Frente a este cóctel de miedo, alarmismo, conspiranoia y fanatismo, podemos convertir el mensaje de los tres ángeles en un medio de traer paz. En un antídoto a la ansiedad y a la inseguridad. La confianza en Dios a pesar del mal, la promesa de un mundo sin dolor y la seguridad de que Dios nos acompaña a través de los sucesos de los últimos tiempos, podemos convertir la paranoia en fe, el miedo en paz, el alarmismo en calma. «Donde hay amor no hay miedo. Al contrario, el amor perfecto echa fuera el miedo, pues el miedo supone el castigo. Por eso, si alguien tiene miedo, es que no ha llegado a amar perfectamente» (1 Juan 4:18). «Y el Dios de esperanza os llene de todo gozo y paz en el creer, para que abundéis en esperanza por el poder del Espíritu Santo» (Romanos 15:13). «No se inquieten por nada; más bien, en toda ocasión, con oración y ruego, presenten sus peticiones a Dios y denle gracias. Y la paz de Dios, que sobrepasa todo entendimiento, cuidará sus corazones y sus pensamientos en Cristo Jesús» (Filipenses 4:6,7). Zizek, un filósofo contemporáneo clave para analizar la actualidad, propone que adoptar una postura apocalíptica adecuada es imprescindible. Para ello, bucea en la Biblia en busca del sentido del apocalipsis y rescata el texto en el que Jesús predice que no quedará piedra sobre piedra en el templo, pero inmediatamente después recuerda que «cuando oigáis estruendo de batallas y noticias de guerra, no os alarméis, eso tiene que suceder, pero no es todavía el final». A lo que él comenta: «Estas palabras revelan una sabiduría extraordinaria [...]. Su mensaje es: sí, por supuesto, se producirá una catástrofe, pero vigilemos con paciencia, no creamos en ello, no nos dejemos atrapar por extrapolaciones precipitadas, no nos entreguemos al placer realmente perverso de pensar “¡Ha llegado el momento!” [...] En lugar de llevarnos a un éxtasis autodestructivo, adoptar la postura apocalíptica apropiada es, hoy más que nunca, el único modo de mantener la calma.»

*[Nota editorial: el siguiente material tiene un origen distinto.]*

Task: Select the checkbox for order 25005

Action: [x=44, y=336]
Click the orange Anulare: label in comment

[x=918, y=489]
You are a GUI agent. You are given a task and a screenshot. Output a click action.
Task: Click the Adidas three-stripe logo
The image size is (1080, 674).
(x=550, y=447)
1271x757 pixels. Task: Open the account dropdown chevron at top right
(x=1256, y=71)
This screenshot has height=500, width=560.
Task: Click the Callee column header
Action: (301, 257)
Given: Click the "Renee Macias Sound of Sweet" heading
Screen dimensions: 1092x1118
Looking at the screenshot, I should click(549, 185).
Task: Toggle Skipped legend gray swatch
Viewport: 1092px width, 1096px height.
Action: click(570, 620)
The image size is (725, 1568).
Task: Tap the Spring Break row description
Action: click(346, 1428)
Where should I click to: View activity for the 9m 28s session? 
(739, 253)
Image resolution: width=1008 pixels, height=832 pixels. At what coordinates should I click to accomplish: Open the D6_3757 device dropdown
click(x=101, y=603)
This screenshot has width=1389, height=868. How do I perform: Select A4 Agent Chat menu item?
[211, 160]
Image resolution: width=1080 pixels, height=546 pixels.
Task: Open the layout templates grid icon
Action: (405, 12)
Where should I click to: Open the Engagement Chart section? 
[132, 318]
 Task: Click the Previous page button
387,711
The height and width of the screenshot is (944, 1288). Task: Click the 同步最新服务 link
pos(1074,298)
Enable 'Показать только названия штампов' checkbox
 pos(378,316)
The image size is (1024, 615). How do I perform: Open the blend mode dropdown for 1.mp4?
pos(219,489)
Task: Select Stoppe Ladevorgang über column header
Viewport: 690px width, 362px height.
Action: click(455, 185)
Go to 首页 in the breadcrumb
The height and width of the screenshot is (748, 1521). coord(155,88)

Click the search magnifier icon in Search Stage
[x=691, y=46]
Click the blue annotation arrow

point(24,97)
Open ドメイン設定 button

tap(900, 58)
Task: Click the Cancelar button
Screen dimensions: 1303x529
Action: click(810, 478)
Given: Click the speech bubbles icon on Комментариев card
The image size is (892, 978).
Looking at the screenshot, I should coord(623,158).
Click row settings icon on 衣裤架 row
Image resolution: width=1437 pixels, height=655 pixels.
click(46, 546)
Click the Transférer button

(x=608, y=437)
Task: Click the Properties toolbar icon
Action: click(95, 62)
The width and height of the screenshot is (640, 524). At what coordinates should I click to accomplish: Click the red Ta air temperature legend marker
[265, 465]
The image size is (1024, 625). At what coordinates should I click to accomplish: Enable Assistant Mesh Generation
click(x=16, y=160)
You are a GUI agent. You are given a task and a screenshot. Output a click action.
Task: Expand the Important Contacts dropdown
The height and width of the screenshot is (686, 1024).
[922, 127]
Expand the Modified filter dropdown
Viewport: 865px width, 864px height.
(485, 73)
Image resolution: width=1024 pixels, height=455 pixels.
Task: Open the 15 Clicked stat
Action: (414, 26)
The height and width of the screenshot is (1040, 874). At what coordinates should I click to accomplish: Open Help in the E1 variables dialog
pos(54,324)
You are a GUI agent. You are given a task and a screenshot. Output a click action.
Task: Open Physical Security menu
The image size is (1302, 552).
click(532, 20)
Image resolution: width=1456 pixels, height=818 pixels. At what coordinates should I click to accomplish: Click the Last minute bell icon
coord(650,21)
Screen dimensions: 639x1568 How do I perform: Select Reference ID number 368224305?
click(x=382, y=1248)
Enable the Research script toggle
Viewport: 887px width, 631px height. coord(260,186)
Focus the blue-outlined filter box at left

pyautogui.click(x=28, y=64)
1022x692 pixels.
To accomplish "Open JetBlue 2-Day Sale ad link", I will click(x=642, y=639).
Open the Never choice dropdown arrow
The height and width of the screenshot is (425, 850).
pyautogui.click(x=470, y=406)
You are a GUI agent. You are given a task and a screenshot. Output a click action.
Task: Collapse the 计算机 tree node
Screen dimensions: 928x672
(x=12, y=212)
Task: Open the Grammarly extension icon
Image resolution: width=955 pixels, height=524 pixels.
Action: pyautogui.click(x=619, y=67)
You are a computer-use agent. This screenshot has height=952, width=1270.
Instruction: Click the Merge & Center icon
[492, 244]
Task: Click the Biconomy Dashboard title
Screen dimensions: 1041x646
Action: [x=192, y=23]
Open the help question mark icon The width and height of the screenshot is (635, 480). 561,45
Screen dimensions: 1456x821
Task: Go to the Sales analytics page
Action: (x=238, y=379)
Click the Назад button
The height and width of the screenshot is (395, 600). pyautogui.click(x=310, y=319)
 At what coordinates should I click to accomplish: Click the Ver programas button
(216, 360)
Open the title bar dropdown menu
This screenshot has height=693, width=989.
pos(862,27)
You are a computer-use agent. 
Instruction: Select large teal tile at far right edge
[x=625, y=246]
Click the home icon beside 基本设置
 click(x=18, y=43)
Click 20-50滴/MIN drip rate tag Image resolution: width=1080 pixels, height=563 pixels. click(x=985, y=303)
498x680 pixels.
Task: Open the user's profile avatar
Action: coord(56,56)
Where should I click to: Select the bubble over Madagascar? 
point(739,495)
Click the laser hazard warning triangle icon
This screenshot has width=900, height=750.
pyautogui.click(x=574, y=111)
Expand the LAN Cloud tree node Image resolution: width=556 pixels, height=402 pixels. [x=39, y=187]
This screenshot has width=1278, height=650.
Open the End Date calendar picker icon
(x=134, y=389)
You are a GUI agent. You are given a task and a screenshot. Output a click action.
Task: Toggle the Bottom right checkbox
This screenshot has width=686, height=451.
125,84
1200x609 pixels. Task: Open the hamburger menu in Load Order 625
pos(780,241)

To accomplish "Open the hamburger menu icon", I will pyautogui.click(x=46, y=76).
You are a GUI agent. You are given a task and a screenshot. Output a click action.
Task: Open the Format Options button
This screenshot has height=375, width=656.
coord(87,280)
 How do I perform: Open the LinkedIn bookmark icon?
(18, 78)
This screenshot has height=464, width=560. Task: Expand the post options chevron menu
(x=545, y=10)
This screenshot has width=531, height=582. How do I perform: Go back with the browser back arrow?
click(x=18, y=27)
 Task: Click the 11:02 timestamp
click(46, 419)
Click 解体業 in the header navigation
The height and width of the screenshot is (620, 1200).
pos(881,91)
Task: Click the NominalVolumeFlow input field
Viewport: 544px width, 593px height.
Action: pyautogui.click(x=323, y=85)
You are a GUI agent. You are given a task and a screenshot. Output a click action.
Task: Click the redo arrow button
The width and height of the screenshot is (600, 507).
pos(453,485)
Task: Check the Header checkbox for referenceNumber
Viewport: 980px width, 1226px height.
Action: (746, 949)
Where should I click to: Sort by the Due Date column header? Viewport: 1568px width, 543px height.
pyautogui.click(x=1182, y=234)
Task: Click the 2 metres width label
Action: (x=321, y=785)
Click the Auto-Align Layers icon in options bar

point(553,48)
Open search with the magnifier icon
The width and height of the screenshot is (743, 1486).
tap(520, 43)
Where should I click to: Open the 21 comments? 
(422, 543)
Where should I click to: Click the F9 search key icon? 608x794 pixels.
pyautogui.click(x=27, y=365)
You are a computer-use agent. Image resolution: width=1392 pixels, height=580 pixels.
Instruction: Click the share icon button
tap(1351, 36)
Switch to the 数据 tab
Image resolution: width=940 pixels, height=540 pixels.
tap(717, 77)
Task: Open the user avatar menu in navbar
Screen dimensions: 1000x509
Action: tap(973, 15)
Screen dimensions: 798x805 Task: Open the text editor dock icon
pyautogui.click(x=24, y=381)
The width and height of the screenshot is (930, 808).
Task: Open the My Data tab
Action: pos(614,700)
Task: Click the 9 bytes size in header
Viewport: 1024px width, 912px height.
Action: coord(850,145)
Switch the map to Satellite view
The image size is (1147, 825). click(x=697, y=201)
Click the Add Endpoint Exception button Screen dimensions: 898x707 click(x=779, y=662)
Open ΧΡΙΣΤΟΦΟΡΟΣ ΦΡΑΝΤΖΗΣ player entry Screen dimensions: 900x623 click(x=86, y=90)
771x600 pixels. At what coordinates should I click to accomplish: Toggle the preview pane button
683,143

Y aquí tenemos nuestra gran aportación a la sociedad y nuestra ventana a la relevancia. Tenemos más experiencia que nadie en convivir con personas que reciben las noticias catastróficas con gozo cínico, aquellos que ponen fechas, o quienes viven en ese éxtasis autodestructivo de querer acelerar el fin del mundo. Un mensaje de calma frente al apocalipsis y aprender a adoptar una actitud apropiada frente a las catástrofes es algo que el mundo está pidiendo y que nosotros podemos aportar. Sin embargo, también podemos caer en la actitud contraria. Convertir los eventos del fin en un show, en un clickbait, en tergiversar la realidad para jugar con las esperanzas de la gente. En abonarnos a las teorías conspirativas y convertir la salvación en un negocio. Yo he vivido en mi propia carne cómo personas queridas venían emocionadas por un video de Obama que anunciaba la ley dominical, cuando en realidad era una traducción tendenciosa. También he visto videos que mezclaban opiniones políticas con las profecías. Por eso es tan importante acceder a la Biblia con una actitud confiada, de calma, en una actitud de permanente vigilia, no de histeria.


No solo necesitamos reencontrar el sentido al mensaje apocalíptico, sino que tenemos el reto de, con la ayuda del Espíritu Santo, abrir la Biblia buscando respuestas a los problemas de nuestro siglo. Como en 1844, se presenta ante nosotros una época de cambios radicales y retos que solo podremos superar a través de un diálogo intercultural, la autocrítica y una relectura bíblica de nuestra identidad. El futuro de la iglesia y nuestra relevancia en el mundo depende de ello. ¿Lo lograremos?